Michael Hibbard, who opened the restaurant late last year at the site of a former service station at the corner of Center and Eighth streets, named the restaurant Gallo, which is Italian for "rooster," in a nod to the historic site, which is marked with a sign.
"We thought that if we were bringing back the Taste of Lewiston, we wanted to serve a real historic cocktail," said Nicklas.
After some consideration of two versions mixed and served by Gallo manager Kelly Jaeger, the group settled on one made with gin, homemade ginger beer, hints of citrus, peaches and sugar, poured over ice in a frosty copper mule mug. The concoction will be garnished with a food-safe quill or served with a feather for the Taste, and be offered at Gallo for those who arrive too late to sample the drink at the festival, said Hibbard.
The cocktail, which will be served by the Marble Orchard Players in front of the vacant Frontier House, will be called the Morgan Mule in honor of another character from Lewiston's past. William Morgan, who was believed to be a traitor to the Masonic Order, was abducted and brought to the Frontier House in a coach, then reportedly spirited to Old Fort Niagara. In any case, he was never seen alive again.

[Data extract]
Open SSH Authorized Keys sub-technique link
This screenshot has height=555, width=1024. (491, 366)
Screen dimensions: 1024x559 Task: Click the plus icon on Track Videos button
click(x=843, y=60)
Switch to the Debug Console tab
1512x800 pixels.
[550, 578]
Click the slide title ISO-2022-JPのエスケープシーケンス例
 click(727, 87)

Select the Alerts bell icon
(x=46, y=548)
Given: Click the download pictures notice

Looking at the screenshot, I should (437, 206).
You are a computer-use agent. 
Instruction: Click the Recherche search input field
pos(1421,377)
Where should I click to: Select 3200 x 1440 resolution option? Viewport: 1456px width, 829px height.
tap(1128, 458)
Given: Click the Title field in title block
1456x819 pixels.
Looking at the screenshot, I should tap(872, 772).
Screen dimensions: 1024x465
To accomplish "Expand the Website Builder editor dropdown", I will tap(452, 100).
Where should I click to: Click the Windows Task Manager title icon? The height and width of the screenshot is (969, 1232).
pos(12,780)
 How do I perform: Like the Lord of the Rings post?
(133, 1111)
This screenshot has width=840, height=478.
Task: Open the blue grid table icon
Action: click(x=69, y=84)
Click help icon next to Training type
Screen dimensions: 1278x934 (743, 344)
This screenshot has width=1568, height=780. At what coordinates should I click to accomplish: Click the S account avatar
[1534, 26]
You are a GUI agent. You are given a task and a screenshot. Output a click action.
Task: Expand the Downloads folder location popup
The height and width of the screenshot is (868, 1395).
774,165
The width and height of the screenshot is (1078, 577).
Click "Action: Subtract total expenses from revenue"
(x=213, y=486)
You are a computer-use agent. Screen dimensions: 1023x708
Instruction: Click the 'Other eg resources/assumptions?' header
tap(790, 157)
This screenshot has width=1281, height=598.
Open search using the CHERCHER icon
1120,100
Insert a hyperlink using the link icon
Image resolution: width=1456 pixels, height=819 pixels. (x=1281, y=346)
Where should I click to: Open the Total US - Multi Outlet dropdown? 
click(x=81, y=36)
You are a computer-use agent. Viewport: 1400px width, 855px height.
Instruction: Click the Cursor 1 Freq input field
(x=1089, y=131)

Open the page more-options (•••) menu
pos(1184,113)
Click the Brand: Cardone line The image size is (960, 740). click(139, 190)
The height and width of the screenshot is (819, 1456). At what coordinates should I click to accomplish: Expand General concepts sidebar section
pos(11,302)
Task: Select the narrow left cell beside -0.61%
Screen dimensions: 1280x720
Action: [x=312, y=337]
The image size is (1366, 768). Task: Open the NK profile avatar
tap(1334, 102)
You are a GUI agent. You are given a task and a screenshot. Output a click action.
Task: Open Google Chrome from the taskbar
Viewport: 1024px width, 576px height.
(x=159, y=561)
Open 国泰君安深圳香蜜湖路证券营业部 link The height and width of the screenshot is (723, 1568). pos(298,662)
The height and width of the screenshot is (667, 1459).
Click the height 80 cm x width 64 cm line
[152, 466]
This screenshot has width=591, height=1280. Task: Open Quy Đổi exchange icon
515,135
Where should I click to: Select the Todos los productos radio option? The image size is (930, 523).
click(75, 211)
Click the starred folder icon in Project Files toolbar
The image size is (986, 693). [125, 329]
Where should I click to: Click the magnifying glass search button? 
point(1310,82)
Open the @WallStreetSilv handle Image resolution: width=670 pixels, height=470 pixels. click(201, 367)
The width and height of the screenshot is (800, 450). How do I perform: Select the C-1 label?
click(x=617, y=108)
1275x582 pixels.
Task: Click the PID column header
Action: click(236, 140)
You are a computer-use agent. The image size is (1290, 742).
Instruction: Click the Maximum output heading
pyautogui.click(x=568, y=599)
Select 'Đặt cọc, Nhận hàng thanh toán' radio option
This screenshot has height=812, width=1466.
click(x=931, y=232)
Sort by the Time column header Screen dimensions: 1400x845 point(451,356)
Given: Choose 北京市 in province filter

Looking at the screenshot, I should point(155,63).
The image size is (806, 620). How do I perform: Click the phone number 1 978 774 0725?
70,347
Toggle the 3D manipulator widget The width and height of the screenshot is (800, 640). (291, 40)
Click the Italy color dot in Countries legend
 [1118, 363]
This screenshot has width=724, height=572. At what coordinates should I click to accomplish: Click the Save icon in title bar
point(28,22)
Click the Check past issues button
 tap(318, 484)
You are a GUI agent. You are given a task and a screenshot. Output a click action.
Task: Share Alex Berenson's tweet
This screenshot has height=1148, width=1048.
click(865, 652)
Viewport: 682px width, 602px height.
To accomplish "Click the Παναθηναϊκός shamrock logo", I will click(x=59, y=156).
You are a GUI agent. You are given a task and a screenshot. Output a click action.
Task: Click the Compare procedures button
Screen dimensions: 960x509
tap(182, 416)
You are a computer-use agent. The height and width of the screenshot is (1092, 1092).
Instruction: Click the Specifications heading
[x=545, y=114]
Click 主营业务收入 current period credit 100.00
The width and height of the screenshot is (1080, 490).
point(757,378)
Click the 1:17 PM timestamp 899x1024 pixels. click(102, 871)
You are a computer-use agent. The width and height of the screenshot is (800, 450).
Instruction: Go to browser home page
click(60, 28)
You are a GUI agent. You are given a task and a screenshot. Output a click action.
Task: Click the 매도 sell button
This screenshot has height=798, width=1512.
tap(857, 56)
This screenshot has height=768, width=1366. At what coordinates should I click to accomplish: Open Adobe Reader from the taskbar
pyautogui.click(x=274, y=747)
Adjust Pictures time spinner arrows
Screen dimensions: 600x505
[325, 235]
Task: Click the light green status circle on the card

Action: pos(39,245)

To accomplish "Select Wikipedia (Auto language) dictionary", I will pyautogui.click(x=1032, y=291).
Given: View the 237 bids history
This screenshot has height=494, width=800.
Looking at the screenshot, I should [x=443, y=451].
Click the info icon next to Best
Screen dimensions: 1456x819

[Work required] Extend the news piece above about the Morgan Mule cocktail for the Taste of Lewiston, starting right after its last sentence.

[Output of the task]
Six local wineries and 21 food providers have signed up to offer drinks and food at this year's event. The foods range from Gallo's turkey-chicken meatballs and eggplant Gallo to pulled pork from the Brickyard Pub and Swiss chard pancakes with horseradish cream from Carmelo's Coat of Arms. Lighter bites include gourmet kettle corn from the Kettle Corn Shoppe and mini vegan muffins from 700 Bistro and Cafe.
Tickets, which are $1 each, will be sold at three ticket tents. Every sample is priced between $2 and $6, said McGowan. "Anything that would cost more than $6 is probably too large.
"People want to be able to sample from four or five restaurants. They don't want to fill up at one or two restaurants," he said.
Non-food businesses will include representatives of insurance firms, Tupperware and other kitchen fixtures, replacement windows and companies that offer everything from henna tattoos to jams and jellies.
"The idea is to be a taste of everything that community has to offer, not just food," said McGowan. "We mix the non-food vendors in the street with the food vendors, so everyone gets the same amount of foot traffic."
Cooking is usually done with hot plates or propane stoves, but the geography of Lewiston makes the setup more convenient, said McGowan. "One of the neat things about Lewiston is that a lot of these restaurants are right on Center Street, so it's much more convenient for these guys. Their booths might be right at their front doors."